Unit 1: Simple Linear Regression Flashcards
To understand the primary terminology and core content of Simple Linear Regression
Why do we use simple linear regression?
To model a response variable Y against the predictor variable X
What is Covariance (SXY)?
Covariance describes the joint behavior of two Random Variables (X and Y).
The sign indicates the direction but we cannot know the strength because it is dependent on units.
What is the correlation coefficient (R) and what does it tell us?
The correlation coefficient (R) measures the linear relationship between two or more quantitative variables and falls between -1 and 1. The R value tells you if there is a linear relationship and the strength and direction of that relationship.
What is the coefficient of determination (R2)? What can it tell you about the linear relationship?
The coefficient of determination (R2) = SSM/SST.
It is the proportion of the variability in y explained by the linear association with x. It falls between 0 and 1.
It can tell you the strength of the relationship but not the direction.
If the covariance of two variables = 0, what can you say about the independence of the variables?
You cannot know if the variables are independent just because the covariance is 0. You can only know that there is no linear relationship between those variables. If 2 variables are KNOWN to be independent, than the covariance equals 0, but you cannot assume independence when covariance is 0.
What is Fisher’s Z Transformation?
It is a variance stabilizing transformation that allows you to construct confidence interval for any p. It can indirectly test the null hypothesis that p=p0 (rho = observed rho) for any p0 not equal to 0. The rho (p) is more accurate near the boundaries.
Residuals
Estimated error = observed Y- expected Y
What are the hypotheses for the overall F test for SLR?
H0: B1 = 0 (Slope of X =0 and the intercept-only model is a better model)
H1: B1 =/= 0 (Slope of X is not equal to 0. The model with X is a better model)
What are the assumptions for SLR?
Linearity
Independence
Normality of Error
Errors are homoskedastic
What do violations of SLR assumptions look like?
Curved shape
Fanning shape
heteroskedacity of the residuals
What do we do when assumptions are violated?
Proceed with analysis because inference is robust to minor deviations from the assumptions for a large n.
For major violations, consider variable transformations or adding higher order polynomial terms.
For clear trends, consider adding predictors (MLR)
For heteroskedacity, consider advanced regression techniques
What causes the Coefficient of Determination (R2) to increase?
Increase in SSM Increase in MSM Decrease in SSE Decrease in Residual Variance (O2) Stronger Linear relationship between X and Y
What causes the Coefficient of Determination (R2) to decrease?
Decrease in SSM Decrease in MSM Increase in SSE Increase in Residual Variance (O2) Weaker linear relationship between X and Y
What are outliers?
Outliers are far from data and include points of leverage and influential points.
Why do we use method of least squares?
“Closed form” solution
Estimates (B0 & B1) are identical to those from Maximum Likelihood Estimates (MLE)
The estimates are unbiased and have smallest possible variance
What three tests are identical in SLR?
- T-test for correlation (H0: p(rho)=0)
- T-test for slope (H0:B1=0)
- F-test for overall model fit (H0: Y=B0 + E)

Given data
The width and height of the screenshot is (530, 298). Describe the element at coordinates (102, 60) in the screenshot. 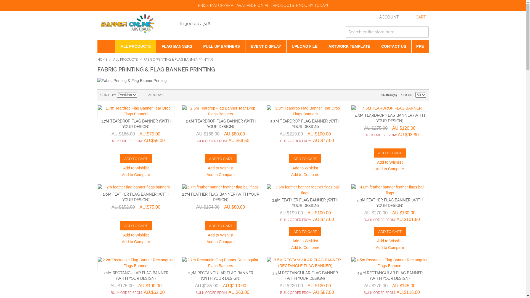

I see `'HOME'` at that location.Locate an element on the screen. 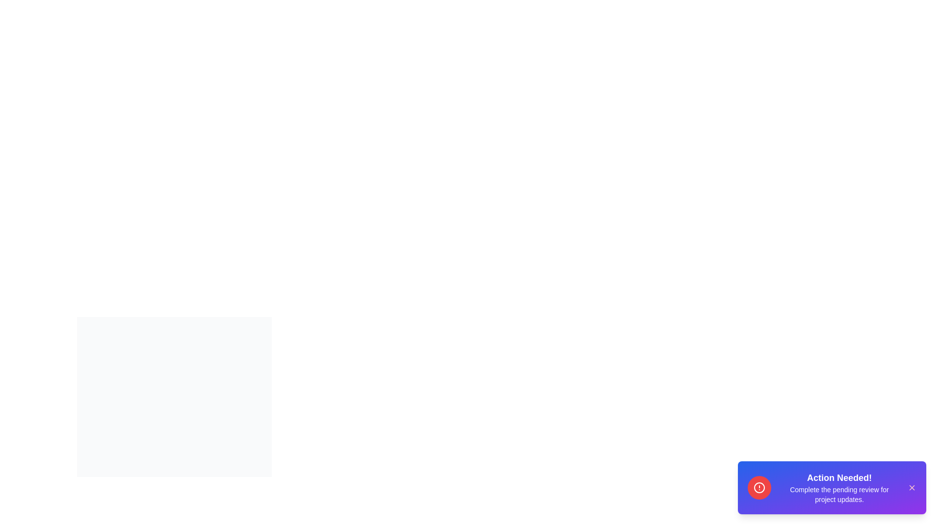 This screenshot has height=530, width=942. close button in the snackbar to hide it is located at coordinates (911, 488).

Actions to take
a - Answer these questions using the regression flashcards, one line per answer, marked to match:
(i) Between which two values does the coefficient of determination (R2) fall?
(ii) How is the estimated error defined under "Residuals"?
(iii) What is the null hypothesis of the overall F test for SLR?
b - Do these statements agree with the regression flashcards? Answer yes or no for each and quote the deciding words.
(i) The coefficient of determination shows the direction of the relationship.
(ii) A covariance of 0 lets you assume the two variables are independent.
(iii) Least squares estimates of B0 and B1 match the Maximum Likelihood Estimates.
c - Write out the regression flashcards word for word from "Why do we use method" to "identical in SLR?".

Task solutions
a -
(i) Between 0 and 1.
(ii) Observed Y minus expected Y.
(iii) H0: B1 = 0, meaning the slope of X is 0 and the intercept-only model is a better model.

b -
(i) No: "It can tell you the strength of the relationship but not the direction."
(ii) No: "you cannot assume independence when covariance is 0."
(iii) Yes: "Estimates (B0 & B1) are identical to those from Maximum Likelihood Estimates (MLE)"

c -
Why do we use method of least squares?
“Closed form” solution
Estimates (B0 & B1) are identical to those from Maximum Likelihood Estimates (MLE)
The estimates are unbiased and have smallest possible variance
What three tests are identical in SLR?